As a confidence, morale and language booster, the warm-up course Cafe Einklang offers a gentle re-introduction to the language. Set in the context of a cafe in Wuppertal, Cafe Einklang starts from scratch with greetings. The seven chapters, set out as a working week, then offer a packed range of skill-based exercises integrated with both cassettes. In each cafe "day", there are about 30 short sharp exercises.
The variety of format of these makes them appealing to the independent learner: gap filling written and aural, reading with questions in English or German, true and false and matching-up exercises, word searches to name a few.
Grammar also has a high profile with good reference sections in each chapter - for many re-learners a necessity.

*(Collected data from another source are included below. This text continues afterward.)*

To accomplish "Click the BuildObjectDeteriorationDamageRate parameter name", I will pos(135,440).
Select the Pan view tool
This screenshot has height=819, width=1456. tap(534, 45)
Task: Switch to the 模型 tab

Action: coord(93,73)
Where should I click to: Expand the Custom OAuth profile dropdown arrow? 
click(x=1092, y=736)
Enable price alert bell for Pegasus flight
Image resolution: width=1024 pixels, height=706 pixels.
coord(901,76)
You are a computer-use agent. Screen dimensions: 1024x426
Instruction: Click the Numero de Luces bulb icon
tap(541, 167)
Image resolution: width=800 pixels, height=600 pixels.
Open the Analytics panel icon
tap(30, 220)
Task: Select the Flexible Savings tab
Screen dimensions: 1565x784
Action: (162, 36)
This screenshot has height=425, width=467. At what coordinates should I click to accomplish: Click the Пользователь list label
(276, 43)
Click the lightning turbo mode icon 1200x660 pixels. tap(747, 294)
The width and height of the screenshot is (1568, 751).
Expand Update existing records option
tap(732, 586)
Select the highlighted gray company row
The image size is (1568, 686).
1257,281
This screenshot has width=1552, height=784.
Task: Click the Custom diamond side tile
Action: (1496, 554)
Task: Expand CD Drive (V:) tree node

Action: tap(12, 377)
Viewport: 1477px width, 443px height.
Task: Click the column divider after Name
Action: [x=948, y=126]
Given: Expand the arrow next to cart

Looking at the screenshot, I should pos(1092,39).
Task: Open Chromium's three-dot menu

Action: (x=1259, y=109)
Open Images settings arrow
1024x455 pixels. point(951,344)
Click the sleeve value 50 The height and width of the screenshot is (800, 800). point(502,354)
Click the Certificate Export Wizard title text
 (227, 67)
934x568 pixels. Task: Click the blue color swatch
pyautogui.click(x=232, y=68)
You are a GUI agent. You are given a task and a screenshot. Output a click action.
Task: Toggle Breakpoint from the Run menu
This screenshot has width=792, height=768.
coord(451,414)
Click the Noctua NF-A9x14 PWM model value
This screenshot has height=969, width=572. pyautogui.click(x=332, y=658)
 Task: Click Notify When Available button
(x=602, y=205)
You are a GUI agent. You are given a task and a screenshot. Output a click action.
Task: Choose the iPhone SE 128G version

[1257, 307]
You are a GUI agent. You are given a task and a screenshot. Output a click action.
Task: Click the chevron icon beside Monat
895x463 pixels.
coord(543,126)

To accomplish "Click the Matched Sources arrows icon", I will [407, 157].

Excellent pronunciation practice on cassette offers the basic training or re-training in oral skills essential for further study of Auftakt. However, the rather 1970s combined photodrawing collage spoils the look of the course book.
With the added dimension of video, Auftakt maintains the same integrated and varied approach of Cafe Einklang. The course focuses on the towns of Tubingen and Leipzig giving a natural context for comparative "vor und nach der Wende" study. The video gives insiders' views of the two towns.
By the nature of conversation, the language is, at times, difficult, but well-crafted exercises ensure that students have a clear focus for their viewing. With much discussion of "die Wende" by the Leipzig locals, students will gain a range of German related to a unique period in history: "eine friedliche Revolution . . . ohne Blutvergiessen . . . in der Zeit der Wende".
On a more general level, discussions on video, cassette and in text on Heimat, stimulate not only descriptions of a town and its attractions, but also opinions about the advantages and disadvantages of die Heimatsstadt. The inclusion of the poetry of Theodor Storm "Die Stadt" and a radio interview with the warden of a hostel for the homeless adds a wider social and linguistic perspective.
There is, above all, in Auftakt, an in-built sense of pace which should appeal to the student who has already got rid of the linguistic rust.